■ What is expected: Output exactly the span of lines beginning with the one that holds "Image resolution: width=1337" and ending with the last line of the data below.

[Data records]
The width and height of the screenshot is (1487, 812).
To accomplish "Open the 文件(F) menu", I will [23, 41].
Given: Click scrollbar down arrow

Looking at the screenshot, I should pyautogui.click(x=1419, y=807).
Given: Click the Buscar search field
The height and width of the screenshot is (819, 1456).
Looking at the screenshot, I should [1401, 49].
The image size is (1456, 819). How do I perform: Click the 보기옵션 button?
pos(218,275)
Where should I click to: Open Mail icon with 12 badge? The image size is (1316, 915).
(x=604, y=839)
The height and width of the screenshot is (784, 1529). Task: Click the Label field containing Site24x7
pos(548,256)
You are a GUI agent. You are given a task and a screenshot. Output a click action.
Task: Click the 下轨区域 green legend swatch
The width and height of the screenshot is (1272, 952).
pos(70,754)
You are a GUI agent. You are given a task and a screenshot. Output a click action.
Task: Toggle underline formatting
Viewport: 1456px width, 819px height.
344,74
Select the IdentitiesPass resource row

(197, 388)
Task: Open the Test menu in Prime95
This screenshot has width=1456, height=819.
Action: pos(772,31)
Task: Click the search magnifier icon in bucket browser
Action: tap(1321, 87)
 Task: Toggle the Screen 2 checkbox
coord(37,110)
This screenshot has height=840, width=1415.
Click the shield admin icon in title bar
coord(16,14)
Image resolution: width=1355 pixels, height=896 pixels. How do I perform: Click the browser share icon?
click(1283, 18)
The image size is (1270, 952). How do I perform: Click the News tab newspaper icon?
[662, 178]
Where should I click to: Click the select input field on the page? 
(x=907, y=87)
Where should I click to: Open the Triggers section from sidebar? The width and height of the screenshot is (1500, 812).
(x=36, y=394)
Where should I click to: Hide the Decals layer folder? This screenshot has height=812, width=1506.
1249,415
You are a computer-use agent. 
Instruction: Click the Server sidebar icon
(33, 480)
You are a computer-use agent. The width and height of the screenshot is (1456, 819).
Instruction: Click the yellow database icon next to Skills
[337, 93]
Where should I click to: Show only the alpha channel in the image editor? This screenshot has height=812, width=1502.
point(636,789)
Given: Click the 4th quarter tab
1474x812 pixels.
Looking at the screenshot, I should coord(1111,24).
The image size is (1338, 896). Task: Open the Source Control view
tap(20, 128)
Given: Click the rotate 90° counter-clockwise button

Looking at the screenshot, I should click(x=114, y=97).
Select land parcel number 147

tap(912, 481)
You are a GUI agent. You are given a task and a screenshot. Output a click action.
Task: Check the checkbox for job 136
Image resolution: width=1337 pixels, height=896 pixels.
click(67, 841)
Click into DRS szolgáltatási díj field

■ Answer section:
Image resolution: width=1337 pixels, height=896 pixels.
click(67, 841)
Click into DRS szolgáltatási díj field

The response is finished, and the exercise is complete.